ARBEITSAUFTRÄGE:
1. Prüfen Sie, ob die folgenden Aussagen mit dem Textauszug zur objektiven Zurechnung übereinstimmen. Antworten Sie jeweils mit Ja oder Nein und belegen Sie Ihre Entscheidung mit den maßgeblichen Worten des Textes als wörtlichem Zitat.
(a) Ein kausaler Zusammenhang zwischen Handlung und Erfolg genügt allein, um den objektiven Tatbestand zu erfüllen.
(b) Die Lehre der objektiven Zurechnung schließt regelwidrige Verläufe strafrechtlich aus.
(c) Die Bedingungstheorie stellt nur auf die Ursächlichkeit ab.
2. Führen Sie den Textauszug zur objektiven Zurechnung im Anschluss an seinen letzten Satz weiter.

TEXTAUSZUG:
···
Es ist klar, dass die Bedingungstheorie, die nur auf die Ursächlichkeit abstellt, ein Korrektiv finden muss. Andernfalls würde eine Strafbarkeit auch bei völlig atypischen, regelwidrigen Geschehensabläufen, bei hinzutretenden Handlungen Dritter etc. bejaht werden. Man würde sich also einer permanenten Strafbarkeit aussetzen, obschon die eigene Handlung vielleicht gar keinen strafrechtlichen Erfolg hervorgebracht hätte. Der objektive Tatbestand eines Strafgesetzes kann daher nur dann erfüllt sein, wenn zwischen Handlung und Erfolg nicht nur ein ursächlicher (kausaler) Zusammenhang besteht, sondern dem Täter der konkrete Erfolg auch objektiv zugerechnet werden kann.11

Durch die Lehre der objektiven Zurechnung werden solche Verläufe strafrechtlich ausgeschlossen, die z. B. regelwidrig sind oder atypische Schadensfolgen aufweisen.
···
DATENZEILEN:

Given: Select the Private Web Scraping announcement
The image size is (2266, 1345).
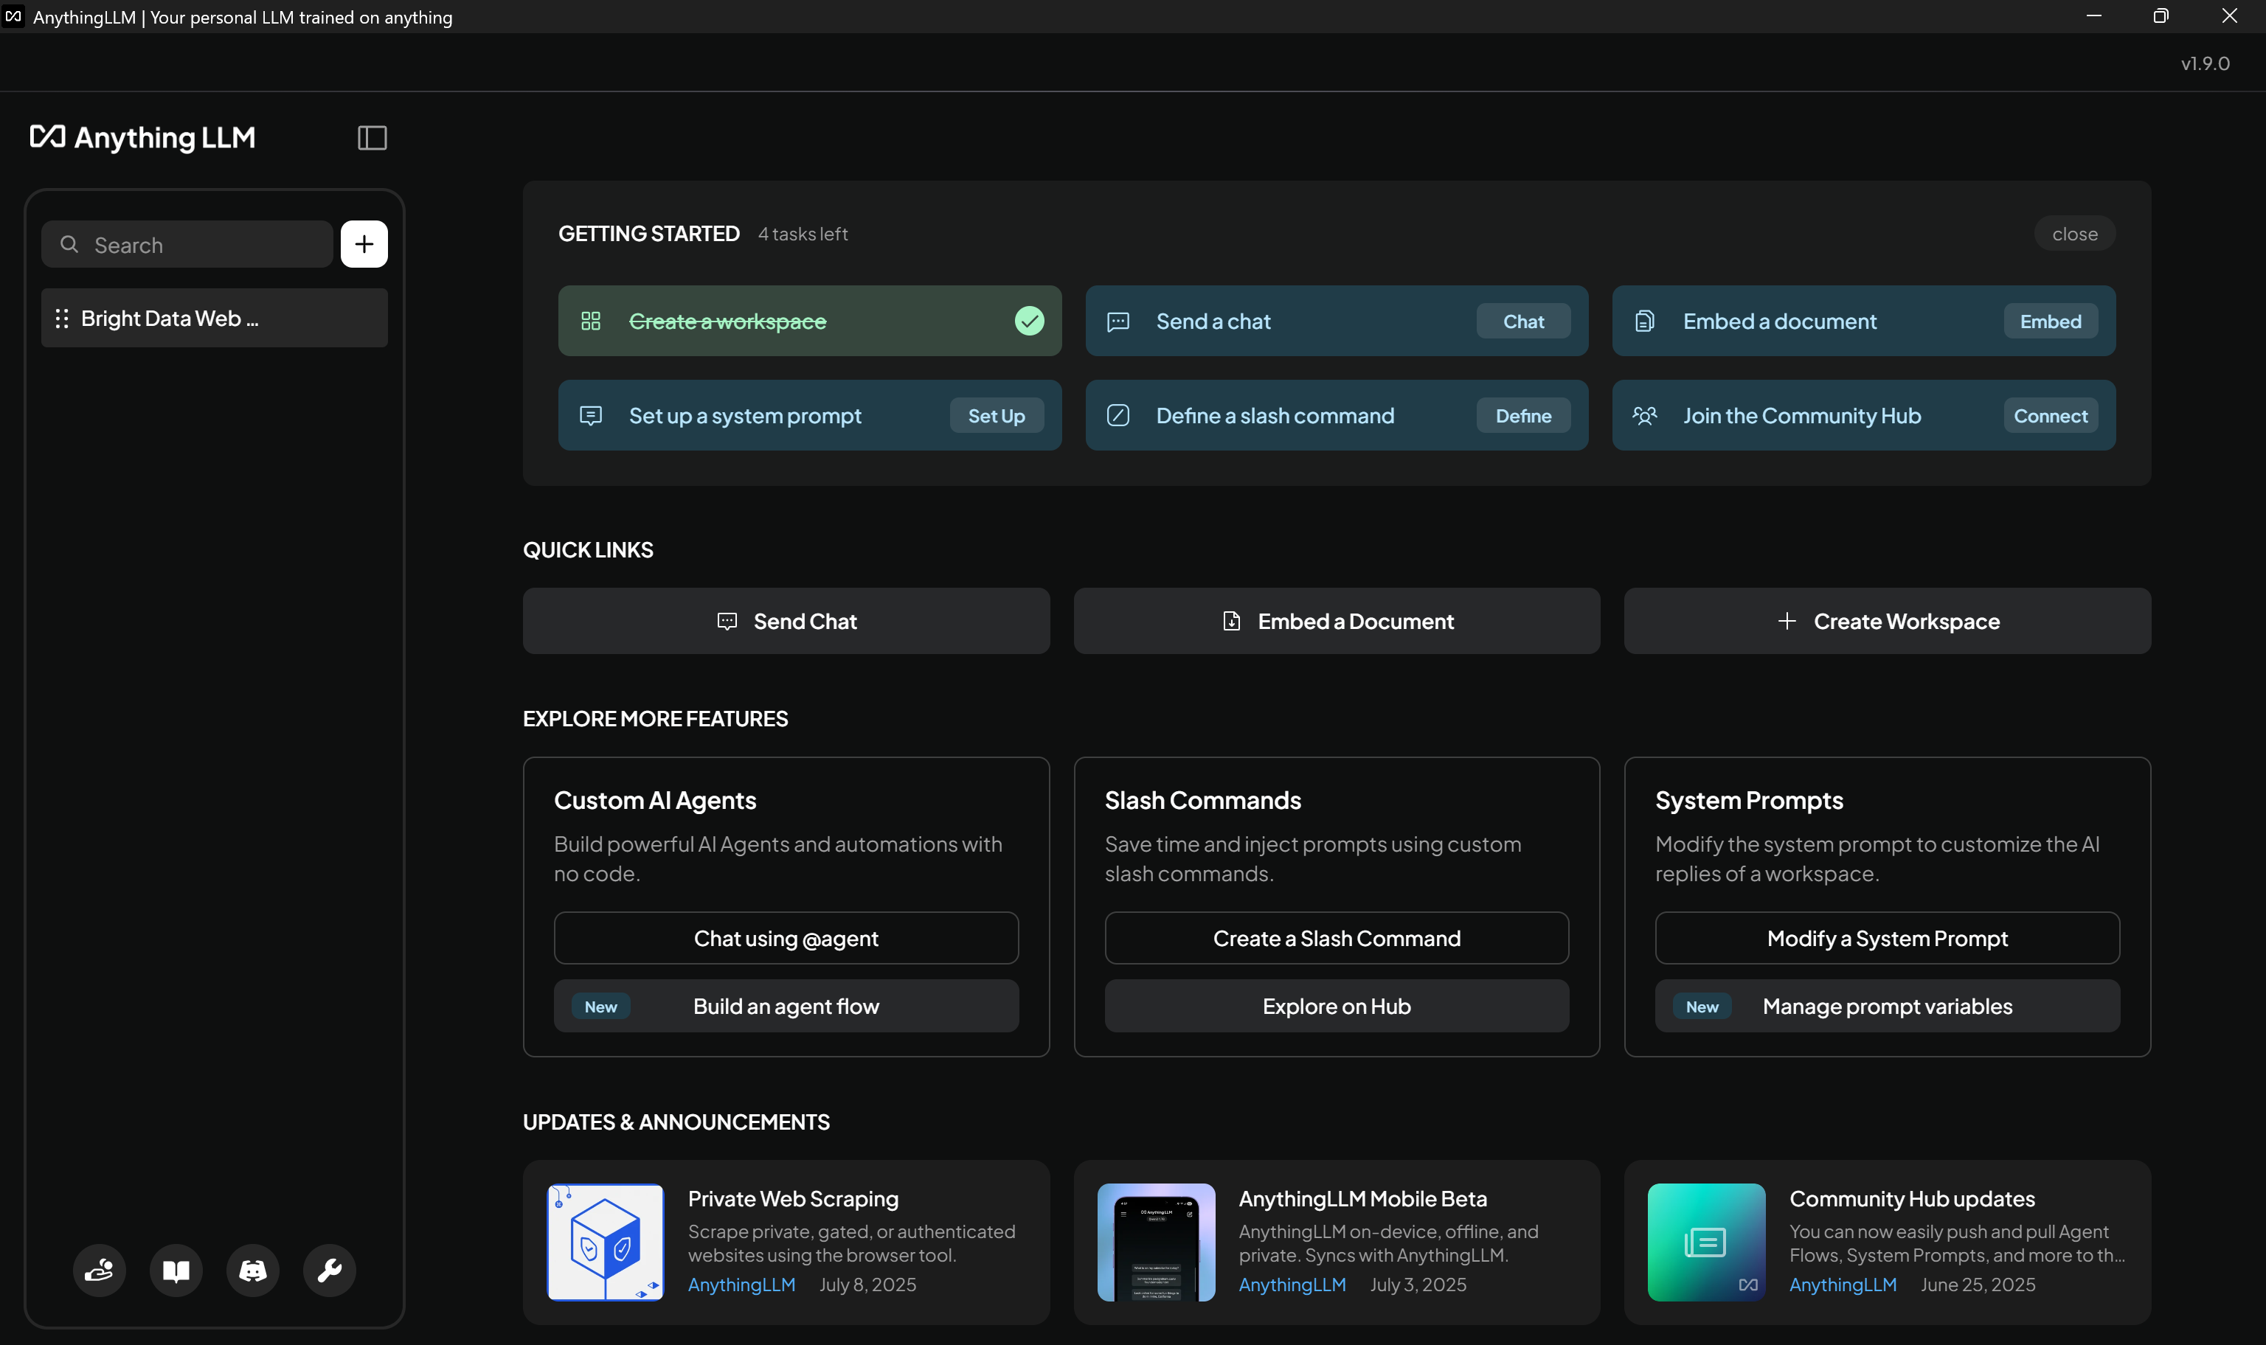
···
LÖSUNGEN:
1.
(a) Nein: „wenn zwischen Handlung und Erfolg nicht nur ein ursächlicher (kausaler) Zusammenhang besteht, sondern dem Täter der konkrete Erfolg auch objektiv zugerechnet werden kann“
(b) Ja: „Durch die Lehre der objektiven Zurechnung werden solche Verläufe strafrechtlich ausgeschlossen, die z. B. regelwidrig sind“
(c) Ja: „die Bedingungstheorie, die nur auf die Ursächlichkeit abstellt“

2.
Letztlich wird hier geprüft, ob der vermeintliche Täter den tatbestandlichen Erfolg zumindest mitverursacht hat, ob dieser Erfolg objektiv voraussehbar und vermeidbar war und ob sich aufgrund eines tatbestandsadäquaten Kausalverlaufs im Schadenserfolg gerade diejenige rechtlich missbilligte Gefahr realisiert hat, die durch die Handlung des Täters geschaffen worden ist und deren Eintritt nach dem Schutzzweck der Norm vermieden werden sollte.12

Folgender „Klassiker“ soll hierbei als Erklärung dienen:

A verletzt mit Tötungsabsicht den B mit einem nicht lebensgefährlichen Messerstich. Auf dem Weg ins Krankenhaus erleidet der für den Abtransport zuständige Sanitäter einen Herzinfarkt, was dazu führt, dass die Bare mitsamt des B die Straße runter rollt und von einem Auto erfasst wird. Daran verstirbt der B.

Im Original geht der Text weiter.